→ **To do**
Print the listing below from its opening line through the line holding "Given: Switch to the SENDS view tab", both ends included.

→ **Stored data**
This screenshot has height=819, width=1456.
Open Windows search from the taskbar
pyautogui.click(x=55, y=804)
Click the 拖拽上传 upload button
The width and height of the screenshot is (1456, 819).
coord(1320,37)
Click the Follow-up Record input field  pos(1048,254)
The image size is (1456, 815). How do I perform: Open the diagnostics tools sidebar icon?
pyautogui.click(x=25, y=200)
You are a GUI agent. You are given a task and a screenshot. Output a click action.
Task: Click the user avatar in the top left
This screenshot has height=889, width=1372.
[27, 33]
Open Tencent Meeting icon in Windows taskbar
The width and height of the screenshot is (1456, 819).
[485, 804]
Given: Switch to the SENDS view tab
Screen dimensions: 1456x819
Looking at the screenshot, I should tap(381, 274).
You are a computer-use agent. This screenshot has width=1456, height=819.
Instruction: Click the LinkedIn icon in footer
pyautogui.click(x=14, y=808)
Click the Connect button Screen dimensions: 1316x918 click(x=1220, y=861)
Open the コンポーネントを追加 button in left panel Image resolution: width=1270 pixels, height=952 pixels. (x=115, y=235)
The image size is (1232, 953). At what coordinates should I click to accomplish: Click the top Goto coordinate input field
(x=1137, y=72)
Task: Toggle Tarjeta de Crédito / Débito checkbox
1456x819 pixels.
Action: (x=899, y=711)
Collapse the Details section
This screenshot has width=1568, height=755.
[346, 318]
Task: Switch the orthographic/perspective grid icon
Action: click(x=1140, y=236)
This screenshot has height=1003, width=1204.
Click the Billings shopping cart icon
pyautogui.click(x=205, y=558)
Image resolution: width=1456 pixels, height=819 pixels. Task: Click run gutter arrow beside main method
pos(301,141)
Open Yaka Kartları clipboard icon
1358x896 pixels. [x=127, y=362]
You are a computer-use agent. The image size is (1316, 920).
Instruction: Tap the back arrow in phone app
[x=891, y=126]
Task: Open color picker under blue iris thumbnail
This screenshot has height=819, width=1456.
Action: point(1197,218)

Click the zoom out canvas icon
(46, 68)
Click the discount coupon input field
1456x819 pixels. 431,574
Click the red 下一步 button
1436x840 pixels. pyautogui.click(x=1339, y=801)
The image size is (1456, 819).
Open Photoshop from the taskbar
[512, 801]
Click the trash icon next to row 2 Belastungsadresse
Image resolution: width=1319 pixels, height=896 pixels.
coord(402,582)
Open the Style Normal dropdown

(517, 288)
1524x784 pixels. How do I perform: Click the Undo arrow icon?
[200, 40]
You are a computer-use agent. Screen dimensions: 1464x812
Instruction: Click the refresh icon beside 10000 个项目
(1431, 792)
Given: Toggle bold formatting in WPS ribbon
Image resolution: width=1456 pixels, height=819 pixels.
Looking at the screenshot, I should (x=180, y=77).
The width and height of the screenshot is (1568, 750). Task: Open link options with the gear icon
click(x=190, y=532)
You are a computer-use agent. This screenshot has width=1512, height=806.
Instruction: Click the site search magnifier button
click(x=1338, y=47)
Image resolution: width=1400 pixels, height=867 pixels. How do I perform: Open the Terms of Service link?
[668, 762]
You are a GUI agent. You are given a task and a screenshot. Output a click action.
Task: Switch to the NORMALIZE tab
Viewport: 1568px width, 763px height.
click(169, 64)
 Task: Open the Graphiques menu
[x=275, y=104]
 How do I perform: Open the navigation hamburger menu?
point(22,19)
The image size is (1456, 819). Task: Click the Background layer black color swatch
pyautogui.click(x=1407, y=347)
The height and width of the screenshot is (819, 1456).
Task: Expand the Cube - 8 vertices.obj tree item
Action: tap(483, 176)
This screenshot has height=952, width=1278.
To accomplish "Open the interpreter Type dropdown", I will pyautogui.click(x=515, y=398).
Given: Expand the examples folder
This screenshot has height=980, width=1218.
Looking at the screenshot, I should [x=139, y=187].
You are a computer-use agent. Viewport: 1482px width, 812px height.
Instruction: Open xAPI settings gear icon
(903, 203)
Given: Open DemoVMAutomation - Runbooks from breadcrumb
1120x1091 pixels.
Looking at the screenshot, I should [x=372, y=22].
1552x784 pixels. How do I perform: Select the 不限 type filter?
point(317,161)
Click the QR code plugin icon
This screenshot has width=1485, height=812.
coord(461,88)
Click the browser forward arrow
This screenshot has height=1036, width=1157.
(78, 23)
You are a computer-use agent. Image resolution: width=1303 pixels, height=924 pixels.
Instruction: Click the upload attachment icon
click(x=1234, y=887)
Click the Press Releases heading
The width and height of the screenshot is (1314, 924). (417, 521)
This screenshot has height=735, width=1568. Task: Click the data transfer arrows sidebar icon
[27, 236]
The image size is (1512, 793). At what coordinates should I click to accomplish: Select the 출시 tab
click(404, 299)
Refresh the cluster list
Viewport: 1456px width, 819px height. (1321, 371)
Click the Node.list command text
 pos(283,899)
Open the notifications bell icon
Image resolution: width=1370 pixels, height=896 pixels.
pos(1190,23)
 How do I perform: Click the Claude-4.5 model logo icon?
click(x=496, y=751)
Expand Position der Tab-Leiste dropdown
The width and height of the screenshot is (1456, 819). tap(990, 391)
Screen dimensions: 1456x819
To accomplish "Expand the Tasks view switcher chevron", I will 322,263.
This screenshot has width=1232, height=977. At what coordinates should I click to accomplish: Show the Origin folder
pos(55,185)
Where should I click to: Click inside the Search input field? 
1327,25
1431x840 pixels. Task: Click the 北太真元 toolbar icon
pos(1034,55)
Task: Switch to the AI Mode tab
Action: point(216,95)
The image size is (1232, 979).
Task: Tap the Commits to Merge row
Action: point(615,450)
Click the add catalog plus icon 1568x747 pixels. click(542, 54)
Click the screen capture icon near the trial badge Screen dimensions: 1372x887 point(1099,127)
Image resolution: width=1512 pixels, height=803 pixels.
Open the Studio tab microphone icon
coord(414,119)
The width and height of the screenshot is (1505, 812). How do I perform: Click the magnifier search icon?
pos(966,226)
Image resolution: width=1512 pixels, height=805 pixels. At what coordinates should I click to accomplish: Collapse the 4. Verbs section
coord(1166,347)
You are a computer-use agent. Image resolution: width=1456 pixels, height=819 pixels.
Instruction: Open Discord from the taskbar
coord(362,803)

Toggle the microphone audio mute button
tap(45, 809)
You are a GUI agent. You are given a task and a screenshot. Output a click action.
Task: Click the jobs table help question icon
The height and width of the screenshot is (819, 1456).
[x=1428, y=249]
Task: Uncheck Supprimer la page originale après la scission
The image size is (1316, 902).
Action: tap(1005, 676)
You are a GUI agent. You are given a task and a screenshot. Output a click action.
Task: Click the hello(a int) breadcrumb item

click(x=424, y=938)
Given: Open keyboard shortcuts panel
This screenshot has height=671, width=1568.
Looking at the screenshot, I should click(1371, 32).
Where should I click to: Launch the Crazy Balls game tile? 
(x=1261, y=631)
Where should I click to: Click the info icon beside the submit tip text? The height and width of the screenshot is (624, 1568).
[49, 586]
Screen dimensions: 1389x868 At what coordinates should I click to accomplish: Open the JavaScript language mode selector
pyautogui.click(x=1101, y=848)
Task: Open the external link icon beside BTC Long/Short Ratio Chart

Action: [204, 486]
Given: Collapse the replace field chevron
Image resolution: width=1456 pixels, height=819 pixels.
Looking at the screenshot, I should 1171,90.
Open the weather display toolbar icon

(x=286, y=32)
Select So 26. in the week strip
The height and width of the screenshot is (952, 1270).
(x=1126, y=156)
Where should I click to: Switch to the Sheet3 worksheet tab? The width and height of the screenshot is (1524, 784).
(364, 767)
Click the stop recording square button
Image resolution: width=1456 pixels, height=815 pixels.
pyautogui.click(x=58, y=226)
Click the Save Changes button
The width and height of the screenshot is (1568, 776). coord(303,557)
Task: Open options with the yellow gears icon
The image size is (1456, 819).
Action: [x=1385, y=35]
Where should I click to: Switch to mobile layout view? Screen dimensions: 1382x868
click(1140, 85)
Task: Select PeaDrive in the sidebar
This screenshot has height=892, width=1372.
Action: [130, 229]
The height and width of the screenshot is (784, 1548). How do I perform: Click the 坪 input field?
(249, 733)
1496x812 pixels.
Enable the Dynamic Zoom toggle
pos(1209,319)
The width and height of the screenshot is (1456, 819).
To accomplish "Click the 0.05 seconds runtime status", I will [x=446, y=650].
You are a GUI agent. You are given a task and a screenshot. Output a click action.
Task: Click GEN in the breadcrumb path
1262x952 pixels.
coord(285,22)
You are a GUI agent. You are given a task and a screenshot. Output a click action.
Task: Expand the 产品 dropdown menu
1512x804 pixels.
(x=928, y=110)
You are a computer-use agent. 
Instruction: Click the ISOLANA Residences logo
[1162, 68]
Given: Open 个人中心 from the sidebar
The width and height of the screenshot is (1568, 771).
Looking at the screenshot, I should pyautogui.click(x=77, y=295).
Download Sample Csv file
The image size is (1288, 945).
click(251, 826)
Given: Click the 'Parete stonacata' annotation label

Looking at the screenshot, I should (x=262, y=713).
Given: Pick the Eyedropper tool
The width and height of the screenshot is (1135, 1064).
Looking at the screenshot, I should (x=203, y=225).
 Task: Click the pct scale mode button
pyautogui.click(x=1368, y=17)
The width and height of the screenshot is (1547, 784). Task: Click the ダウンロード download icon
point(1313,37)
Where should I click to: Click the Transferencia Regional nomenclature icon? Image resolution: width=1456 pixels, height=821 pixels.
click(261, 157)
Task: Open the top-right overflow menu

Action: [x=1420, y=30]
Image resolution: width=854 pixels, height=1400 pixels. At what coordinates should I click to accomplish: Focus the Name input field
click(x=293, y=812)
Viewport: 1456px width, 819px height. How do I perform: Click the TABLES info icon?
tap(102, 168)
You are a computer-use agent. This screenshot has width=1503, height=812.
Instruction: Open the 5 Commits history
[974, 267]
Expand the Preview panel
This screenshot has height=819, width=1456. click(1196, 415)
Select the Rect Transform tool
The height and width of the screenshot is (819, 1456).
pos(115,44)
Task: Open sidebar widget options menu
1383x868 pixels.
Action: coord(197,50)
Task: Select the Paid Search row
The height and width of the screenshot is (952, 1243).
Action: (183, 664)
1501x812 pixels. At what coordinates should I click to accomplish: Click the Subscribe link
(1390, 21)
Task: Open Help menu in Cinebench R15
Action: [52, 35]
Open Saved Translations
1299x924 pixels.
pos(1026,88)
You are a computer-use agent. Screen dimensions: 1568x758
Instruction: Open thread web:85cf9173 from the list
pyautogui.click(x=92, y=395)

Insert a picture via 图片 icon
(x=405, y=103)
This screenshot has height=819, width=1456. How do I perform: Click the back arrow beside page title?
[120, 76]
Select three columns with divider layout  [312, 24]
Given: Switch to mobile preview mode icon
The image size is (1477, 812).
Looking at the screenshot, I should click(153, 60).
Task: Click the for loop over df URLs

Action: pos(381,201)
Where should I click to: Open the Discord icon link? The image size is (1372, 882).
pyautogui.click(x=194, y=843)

→ **Answer space**
This screenshot has height=819, width=1456.
Open Windows search from the taskbar
pyautogui.click(x=55, y=804)
Click the 拖拽上传 upload button
The width and height of the screenshot is (1456, 819).
coord(1320,37)
Click the Follow-up Record input field  pos(1048,254)
The image size is (1456, 815). How do I perform: Open the diagnostics tools sidebar icon?
pyautogui.click(x=25, y=200)
You are a GUI agent. You are given a task and a screenshot. Output a click action.
Task: Click the user avatar in the top left
This screenshot has height=889, width=1372.
[27, 33]
Open Tencent Meeting icon in Windows taskbar
The width and height of the screenshot is (1456, 819).
[485, 804]
Given: Switch to the SENDS view tab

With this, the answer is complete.